The transformation P -> Ω maps the Thomson cubic to Q087.
If P and P* are two isogonal conjugates on K002 (hence collinear with G), the corresponding poles Ω and Ω' have the following properties :
Q087 passes through K which is a triple point with tangents passing through the points Ta, Tb, Tc of K002 on the circumcircle. Note that the tangents at A, B, C are the symmedians.
This tricuspidal quartic is tritangent at the midpoints A', B', C' to the sidelines of ABC.
The cusps are the images of A, B, C under the homothety with center G, ratio 3/2.
The cuspidal tangents are the medians of ABC.
Let T be a point on the Steiner inellipse and (T) the tangent at this point.
S is the isotomic conjugate of the infinite point of (T) and aT is the anticomplement of T.

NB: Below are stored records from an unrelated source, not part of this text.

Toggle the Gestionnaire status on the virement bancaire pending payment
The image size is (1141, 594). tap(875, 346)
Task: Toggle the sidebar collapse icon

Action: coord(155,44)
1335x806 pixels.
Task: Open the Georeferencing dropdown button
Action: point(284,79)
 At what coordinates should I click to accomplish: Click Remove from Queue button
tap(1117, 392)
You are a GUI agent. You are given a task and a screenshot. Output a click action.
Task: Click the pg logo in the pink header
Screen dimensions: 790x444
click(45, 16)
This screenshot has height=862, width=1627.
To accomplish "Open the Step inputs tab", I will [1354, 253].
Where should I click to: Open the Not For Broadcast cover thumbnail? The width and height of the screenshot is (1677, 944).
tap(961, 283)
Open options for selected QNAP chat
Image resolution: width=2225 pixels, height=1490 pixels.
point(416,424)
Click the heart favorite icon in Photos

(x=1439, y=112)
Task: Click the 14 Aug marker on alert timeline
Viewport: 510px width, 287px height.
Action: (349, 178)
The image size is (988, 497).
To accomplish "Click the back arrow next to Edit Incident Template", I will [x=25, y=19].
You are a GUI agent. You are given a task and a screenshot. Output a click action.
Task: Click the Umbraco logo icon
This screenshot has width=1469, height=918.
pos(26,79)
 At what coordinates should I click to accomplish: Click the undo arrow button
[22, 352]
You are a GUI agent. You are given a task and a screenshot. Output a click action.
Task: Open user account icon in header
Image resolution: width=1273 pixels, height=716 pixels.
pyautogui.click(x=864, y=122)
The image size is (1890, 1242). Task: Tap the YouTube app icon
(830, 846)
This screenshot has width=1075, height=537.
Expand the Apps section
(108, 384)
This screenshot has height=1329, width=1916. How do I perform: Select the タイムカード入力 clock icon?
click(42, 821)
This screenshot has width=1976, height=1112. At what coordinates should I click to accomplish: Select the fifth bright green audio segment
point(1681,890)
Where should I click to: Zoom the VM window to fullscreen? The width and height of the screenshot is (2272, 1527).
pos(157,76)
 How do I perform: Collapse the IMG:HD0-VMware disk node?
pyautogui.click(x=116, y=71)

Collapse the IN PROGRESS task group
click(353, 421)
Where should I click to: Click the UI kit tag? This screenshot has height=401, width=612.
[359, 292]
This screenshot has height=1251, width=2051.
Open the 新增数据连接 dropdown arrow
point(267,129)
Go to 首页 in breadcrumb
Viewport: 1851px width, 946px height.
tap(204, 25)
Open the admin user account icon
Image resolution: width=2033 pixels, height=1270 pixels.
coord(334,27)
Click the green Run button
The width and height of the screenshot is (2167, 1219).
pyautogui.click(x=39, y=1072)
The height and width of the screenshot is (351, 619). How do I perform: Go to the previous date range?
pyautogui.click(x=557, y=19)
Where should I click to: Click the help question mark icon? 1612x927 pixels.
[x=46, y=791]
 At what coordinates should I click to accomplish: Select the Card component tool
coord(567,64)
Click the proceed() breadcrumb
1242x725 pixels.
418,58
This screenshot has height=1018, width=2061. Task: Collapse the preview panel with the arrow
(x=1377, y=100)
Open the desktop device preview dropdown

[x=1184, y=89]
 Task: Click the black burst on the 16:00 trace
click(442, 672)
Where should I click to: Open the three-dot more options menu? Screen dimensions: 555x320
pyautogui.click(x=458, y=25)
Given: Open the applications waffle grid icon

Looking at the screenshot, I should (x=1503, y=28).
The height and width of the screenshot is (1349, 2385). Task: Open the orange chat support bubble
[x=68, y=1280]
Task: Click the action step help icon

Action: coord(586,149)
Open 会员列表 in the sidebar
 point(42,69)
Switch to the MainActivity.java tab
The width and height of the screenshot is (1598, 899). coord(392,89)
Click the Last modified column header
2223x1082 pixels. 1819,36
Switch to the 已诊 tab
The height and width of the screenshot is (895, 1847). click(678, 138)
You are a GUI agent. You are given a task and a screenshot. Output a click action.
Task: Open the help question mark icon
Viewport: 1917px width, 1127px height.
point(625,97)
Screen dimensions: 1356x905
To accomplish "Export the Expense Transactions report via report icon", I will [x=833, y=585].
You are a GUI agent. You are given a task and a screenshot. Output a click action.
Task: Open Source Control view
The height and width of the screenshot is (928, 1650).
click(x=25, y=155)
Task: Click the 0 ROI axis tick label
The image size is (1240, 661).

The parallel at G to the line S-aT meets the Thomson cubic at P, P*.
The parallel at T to this same line contains Ω and Ω' which also lie on (C), the isogonal transform of the line TG.
This latter parallel envelopes the quartic, the point of tangency Q being the reflection about T of its second intersection T' with the Steiner inellipse.
The same construction applied to the reflection T1 of T about G gives another point Q1 on the quartic and the line QQ1 is also a tangent to the quartic.